DaveC426913
Valued Senior Member
You're missing the point. This is straight math.How do you know? UFO's don't appear that often. And by the time you see it, you don't have time to point your phone at it to take a picture. 78 good photos is about right.Not to mention the thousands we don't know about.
Say a white apparition has been spotting fluttering by my (extended) family's window at what seems to be hundreds of times in a year, though we have no idea when it will go by.
For the first year, I check the window every few minutes, and I only have my camera with me 10% of that time.
For the second year, all 10 of my family check the window, and we all have cameras 100% of that time.

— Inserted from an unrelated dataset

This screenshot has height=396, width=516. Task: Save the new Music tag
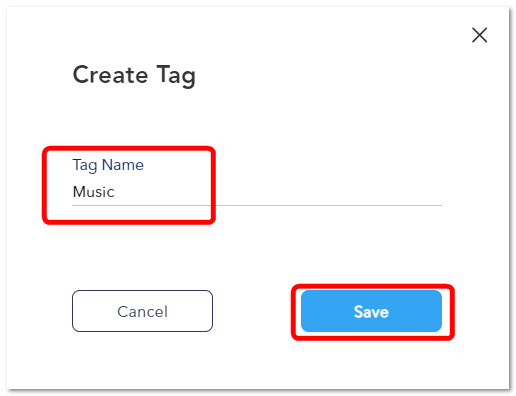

If I managed to get 10 shots of this 'ghost' in the first year, the math shows that, between us, we will manage to get 100 shots in the second year, just by the fact that our opportunity to take a pic is 100x greater.
The math is inescapable. Few samplings = poor representation (such as a false positive). More samplings = more accurate results (a false positive, if it exists, will be eliminated).
This works the other way too. If I am at the window 100x more often, and I see a white ghost less often, that strongly indicates that the sightings are a false positive.
Let me re-iterate: if - as the number data points increase (in this case - cameras-in-hands) - the results do not go up - or worse go down - that is a very strong indicator that the original sparse data was finding a false positive.
So, profoundly fewer pics, despite an (orders of magnitude) increase in opportunity, is a strong indicator of false positives.